Enhancing DNA Repair Prolongs Lifespan and Improves Healthspan in Mice

Impairments in DNA repair mechanisms undermine genomic integrity, accelerating the aging process and elevating the risk of age-related diseases in both murine models and humans. Despite the recognized link between DNA repair and aging, empirical evidence supporting the lifespan and healthspan extension through enhanced DNA repair is lacking. This knowledge gap is attributed to the complex interplay of numerous DNA repair genes involved in maintaining genomic stability, making it challenging to pinpoint specific pathways and factors that could be targeted for lifespan and healthspan improvements. In this study, we generated a knock-in mouse model overexpressing XRCC4 and DNA LIG4, key components of the non-homologous end joining (NHEJ) pathway, the predominant mechanism for repairing DNA double-strand breaks. Our findings reveal that augmenting NHEJ is a viable anti-aging strategy in mammals, as evidenced by extended lifespan and improved healthspan in both wild type mice and LmnaG609G/+ progeroid mice. Additionally, enhanced NHEJ activity improves cardiac, motor, and cognitive functions, as well as bone quality in aged mice.

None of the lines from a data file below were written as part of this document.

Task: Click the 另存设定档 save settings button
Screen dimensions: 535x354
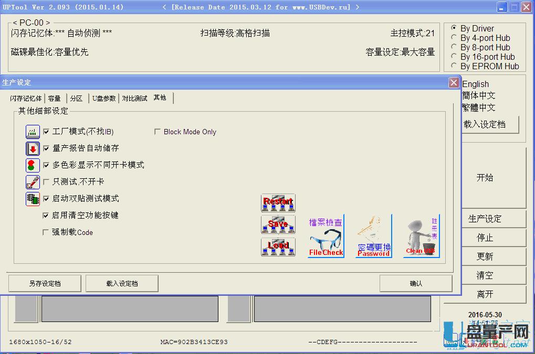Action: tap(44, 283)
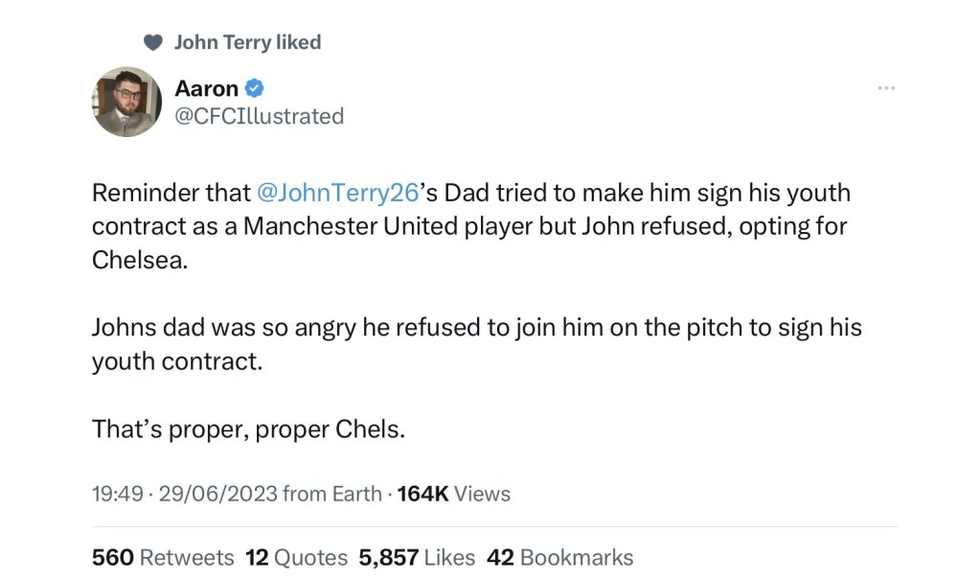Viewport: 958px width, 579px height.
Task: Open the @JohnTerry26 mention link
Action: 338,193
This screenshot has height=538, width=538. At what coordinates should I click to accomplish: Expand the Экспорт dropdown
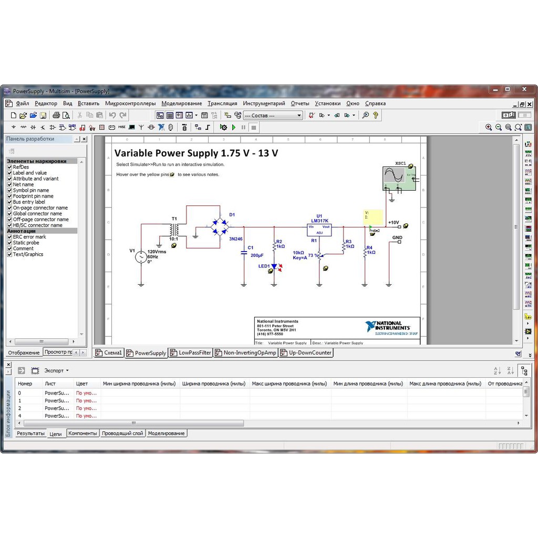(x=57, y=370)
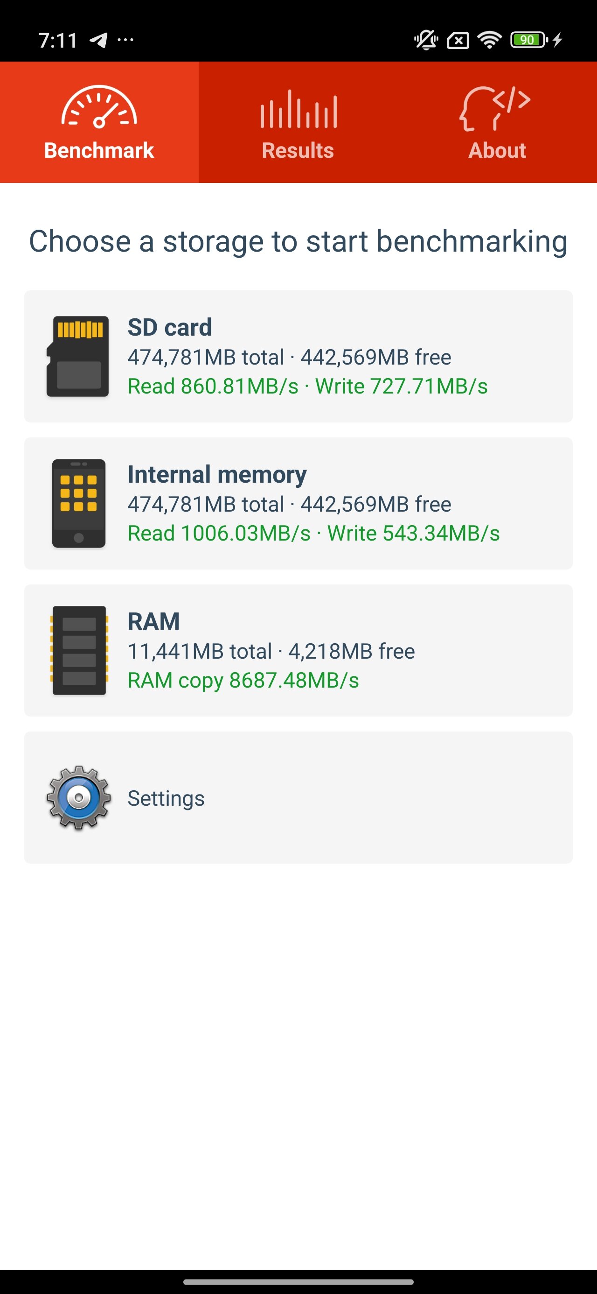Tap the battery 90 percent indicator
Viewport: 597px width, 1294px height.
528,40
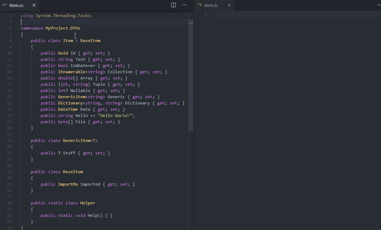The width and height of the screenshot is (381, 230).
Task: Split the Item.cs editor pane
Action: point(173,5)
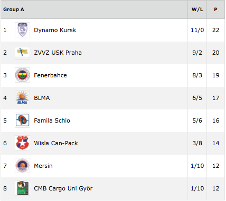Click the Wisla Can-Pack star crest
226x201 pixels.
[x=22, y=143]
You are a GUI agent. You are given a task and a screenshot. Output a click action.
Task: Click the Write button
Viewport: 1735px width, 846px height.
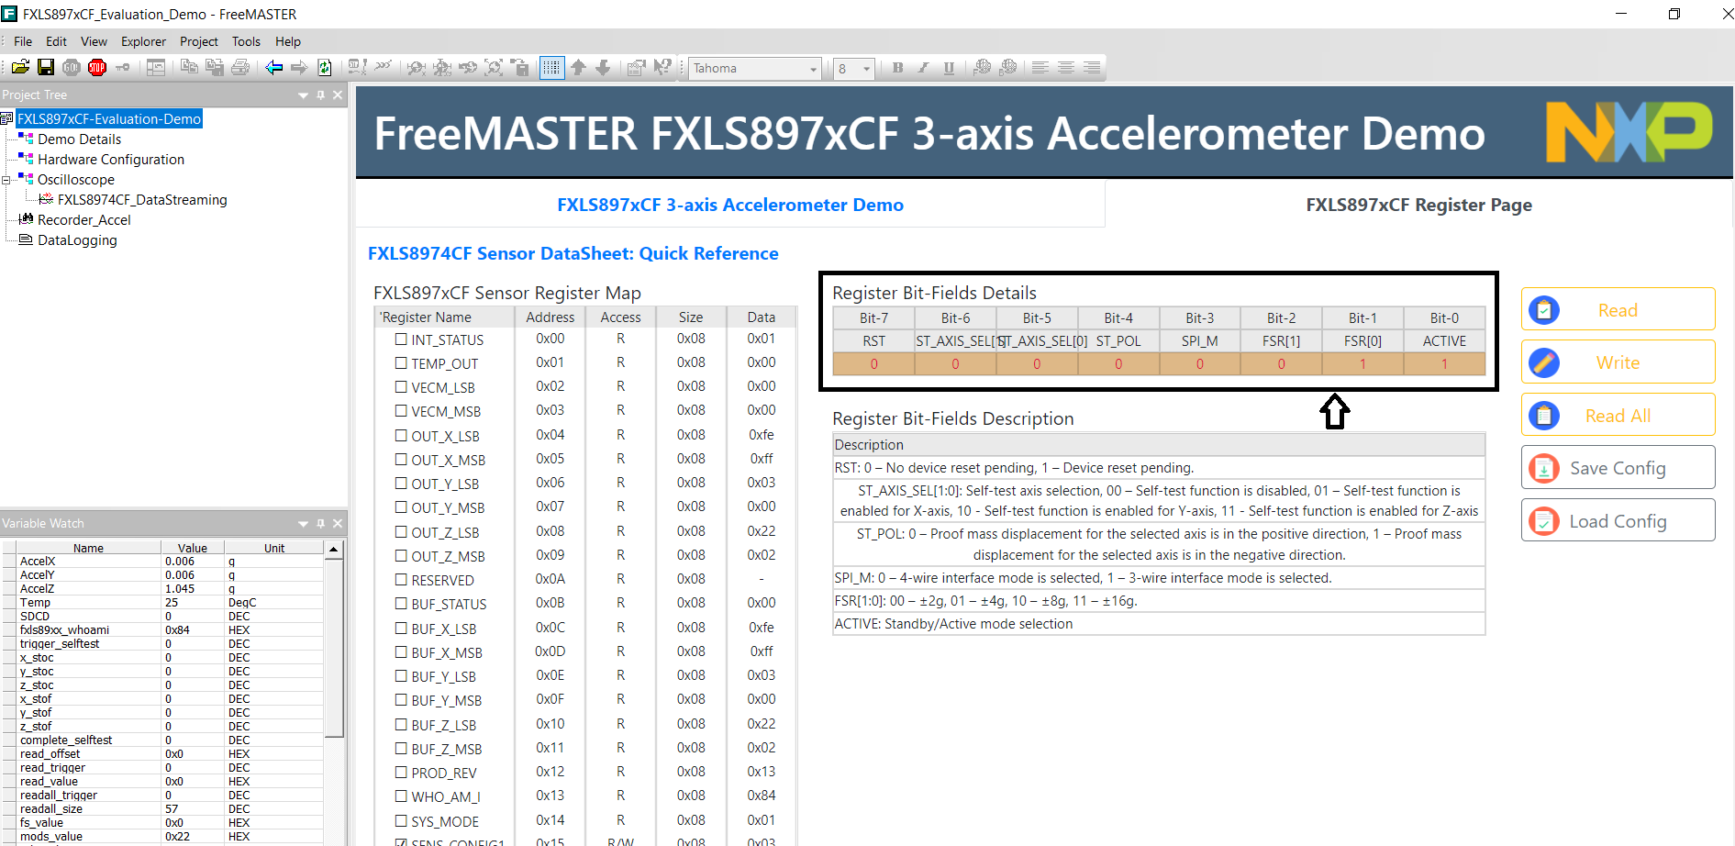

Transcriptomic and epigenetic analysis across different organs indicates significant downregulation in inflammatory responses and upregulation of pathways associated with maintaining organ homeostasis and function, further supporting the role of DNA repair in modulating aging and age-related diseases. Our data underscore the potential of targeting DNA repair pathways as a strategy to counteract aging and its associated health decline.